■ Do this ■
List every line in the rows below that contains the word "Toggle".

■ Input rows ■
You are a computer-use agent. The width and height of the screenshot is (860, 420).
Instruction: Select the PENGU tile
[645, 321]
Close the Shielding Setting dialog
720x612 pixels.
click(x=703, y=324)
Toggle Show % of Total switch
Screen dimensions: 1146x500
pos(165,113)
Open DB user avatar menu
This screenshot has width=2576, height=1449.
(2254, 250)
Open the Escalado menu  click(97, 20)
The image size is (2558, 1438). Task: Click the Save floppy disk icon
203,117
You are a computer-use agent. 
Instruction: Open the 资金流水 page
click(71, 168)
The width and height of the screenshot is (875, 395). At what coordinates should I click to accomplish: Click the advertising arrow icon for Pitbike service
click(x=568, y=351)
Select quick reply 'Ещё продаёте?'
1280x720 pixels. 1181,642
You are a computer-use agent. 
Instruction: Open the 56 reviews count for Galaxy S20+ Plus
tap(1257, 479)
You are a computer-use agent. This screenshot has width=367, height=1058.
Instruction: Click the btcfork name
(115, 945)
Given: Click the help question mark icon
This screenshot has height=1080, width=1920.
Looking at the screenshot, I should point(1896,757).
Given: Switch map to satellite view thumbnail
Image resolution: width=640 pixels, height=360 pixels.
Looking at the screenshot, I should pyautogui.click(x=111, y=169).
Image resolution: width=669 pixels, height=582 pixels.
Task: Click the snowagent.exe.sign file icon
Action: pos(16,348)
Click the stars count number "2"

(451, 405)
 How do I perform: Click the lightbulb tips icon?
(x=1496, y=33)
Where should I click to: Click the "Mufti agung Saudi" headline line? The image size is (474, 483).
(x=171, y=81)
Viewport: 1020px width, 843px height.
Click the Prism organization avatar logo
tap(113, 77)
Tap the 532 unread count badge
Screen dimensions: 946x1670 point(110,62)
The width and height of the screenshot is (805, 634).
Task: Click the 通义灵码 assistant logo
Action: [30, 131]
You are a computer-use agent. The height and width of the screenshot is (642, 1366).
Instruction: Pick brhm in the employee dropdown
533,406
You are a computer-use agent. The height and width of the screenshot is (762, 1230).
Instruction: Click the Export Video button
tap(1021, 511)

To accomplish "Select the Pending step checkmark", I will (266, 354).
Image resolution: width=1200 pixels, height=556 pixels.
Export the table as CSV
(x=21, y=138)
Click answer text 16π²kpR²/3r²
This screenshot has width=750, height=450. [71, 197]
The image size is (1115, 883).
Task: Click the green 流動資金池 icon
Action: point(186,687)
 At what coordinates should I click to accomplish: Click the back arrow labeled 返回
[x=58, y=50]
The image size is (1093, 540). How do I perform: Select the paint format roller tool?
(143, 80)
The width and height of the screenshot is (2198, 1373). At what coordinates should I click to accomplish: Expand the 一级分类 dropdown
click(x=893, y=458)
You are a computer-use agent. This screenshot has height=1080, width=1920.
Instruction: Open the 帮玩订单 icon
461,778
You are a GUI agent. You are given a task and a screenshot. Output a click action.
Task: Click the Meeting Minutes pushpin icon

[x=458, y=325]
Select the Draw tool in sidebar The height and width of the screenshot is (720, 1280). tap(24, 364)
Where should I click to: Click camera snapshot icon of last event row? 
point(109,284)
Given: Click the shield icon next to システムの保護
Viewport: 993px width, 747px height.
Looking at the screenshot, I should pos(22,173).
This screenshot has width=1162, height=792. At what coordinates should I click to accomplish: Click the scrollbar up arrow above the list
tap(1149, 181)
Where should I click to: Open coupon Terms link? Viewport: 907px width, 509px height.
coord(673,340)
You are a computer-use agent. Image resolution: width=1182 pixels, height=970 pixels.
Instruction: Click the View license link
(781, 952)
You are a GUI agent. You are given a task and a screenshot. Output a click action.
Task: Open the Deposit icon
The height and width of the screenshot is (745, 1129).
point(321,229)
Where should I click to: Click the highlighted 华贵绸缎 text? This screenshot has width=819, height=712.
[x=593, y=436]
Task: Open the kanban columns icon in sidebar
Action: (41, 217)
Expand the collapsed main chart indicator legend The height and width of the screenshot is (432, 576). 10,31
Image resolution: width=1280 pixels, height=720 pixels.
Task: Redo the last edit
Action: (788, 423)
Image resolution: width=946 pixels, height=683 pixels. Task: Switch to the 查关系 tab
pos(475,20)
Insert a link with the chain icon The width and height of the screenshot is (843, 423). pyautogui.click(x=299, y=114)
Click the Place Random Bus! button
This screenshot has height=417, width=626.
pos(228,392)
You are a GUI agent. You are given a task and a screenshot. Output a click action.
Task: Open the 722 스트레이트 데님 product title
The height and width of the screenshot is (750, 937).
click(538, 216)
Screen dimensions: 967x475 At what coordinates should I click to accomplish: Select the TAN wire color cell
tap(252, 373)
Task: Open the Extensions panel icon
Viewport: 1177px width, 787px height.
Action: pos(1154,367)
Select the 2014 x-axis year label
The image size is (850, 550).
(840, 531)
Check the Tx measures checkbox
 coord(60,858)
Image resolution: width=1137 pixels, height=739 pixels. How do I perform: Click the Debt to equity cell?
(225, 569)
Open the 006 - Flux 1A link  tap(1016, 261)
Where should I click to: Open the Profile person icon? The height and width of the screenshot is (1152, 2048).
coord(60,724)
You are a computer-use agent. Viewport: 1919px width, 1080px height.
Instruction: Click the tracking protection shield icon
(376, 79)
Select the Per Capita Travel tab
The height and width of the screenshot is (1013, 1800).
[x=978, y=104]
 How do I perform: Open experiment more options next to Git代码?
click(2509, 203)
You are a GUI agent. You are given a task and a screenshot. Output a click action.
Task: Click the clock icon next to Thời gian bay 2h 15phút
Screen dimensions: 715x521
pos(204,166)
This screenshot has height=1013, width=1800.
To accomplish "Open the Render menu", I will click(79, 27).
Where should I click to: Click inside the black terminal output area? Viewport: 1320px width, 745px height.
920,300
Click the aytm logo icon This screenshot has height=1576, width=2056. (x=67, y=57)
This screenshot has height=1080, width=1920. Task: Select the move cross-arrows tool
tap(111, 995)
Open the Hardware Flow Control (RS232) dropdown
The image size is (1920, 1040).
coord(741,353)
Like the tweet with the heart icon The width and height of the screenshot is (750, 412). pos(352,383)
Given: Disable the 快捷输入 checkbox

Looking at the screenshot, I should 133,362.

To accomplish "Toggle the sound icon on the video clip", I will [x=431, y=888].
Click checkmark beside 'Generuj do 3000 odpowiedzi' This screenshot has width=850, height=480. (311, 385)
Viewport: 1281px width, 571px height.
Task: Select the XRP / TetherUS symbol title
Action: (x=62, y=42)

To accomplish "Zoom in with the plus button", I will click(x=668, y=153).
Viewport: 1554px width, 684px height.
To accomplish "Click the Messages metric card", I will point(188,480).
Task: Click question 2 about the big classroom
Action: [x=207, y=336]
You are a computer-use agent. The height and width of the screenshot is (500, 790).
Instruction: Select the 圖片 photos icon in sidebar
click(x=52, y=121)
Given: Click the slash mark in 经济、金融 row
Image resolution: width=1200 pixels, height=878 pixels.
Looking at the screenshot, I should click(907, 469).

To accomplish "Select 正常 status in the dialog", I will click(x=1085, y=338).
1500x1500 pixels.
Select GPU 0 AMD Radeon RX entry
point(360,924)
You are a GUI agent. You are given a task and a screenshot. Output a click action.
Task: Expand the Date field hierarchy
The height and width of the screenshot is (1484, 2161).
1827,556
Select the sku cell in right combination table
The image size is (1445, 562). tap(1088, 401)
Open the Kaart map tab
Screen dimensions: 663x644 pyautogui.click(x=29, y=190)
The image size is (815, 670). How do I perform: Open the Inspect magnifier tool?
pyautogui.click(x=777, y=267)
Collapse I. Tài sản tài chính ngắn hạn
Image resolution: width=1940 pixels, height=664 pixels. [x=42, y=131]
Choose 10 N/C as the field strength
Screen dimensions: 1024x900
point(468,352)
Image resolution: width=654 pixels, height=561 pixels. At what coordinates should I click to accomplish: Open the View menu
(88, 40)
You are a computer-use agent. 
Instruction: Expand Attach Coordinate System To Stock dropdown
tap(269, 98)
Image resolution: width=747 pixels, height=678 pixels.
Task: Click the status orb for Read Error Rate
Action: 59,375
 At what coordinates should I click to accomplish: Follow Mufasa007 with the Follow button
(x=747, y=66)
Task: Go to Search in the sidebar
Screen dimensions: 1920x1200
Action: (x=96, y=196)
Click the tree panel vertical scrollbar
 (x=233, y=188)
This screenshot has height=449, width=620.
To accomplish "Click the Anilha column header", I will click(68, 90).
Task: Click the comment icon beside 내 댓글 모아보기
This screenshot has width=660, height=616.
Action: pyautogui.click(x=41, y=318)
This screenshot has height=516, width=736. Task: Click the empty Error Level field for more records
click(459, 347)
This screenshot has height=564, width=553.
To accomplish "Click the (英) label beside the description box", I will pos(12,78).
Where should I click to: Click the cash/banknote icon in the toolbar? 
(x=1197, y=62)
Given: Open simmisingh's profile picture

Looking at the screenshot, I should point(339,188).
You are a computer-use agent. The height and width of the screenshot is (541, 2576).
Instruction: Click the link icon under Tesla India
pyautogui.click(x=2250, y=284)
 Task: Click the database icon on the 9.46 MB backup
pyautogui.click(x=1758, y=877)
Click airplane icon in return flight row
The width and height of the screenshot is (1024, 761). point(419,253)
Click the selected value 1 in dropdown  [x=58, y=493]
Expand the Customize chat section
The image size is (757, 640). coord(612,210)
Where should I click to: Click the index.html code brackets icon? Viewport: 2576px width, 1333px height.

■ Result for this task ■
Toggle Show % of Total switch
To accomplish "Toggle the sound icon on the video clip", I will [x=431, y=888].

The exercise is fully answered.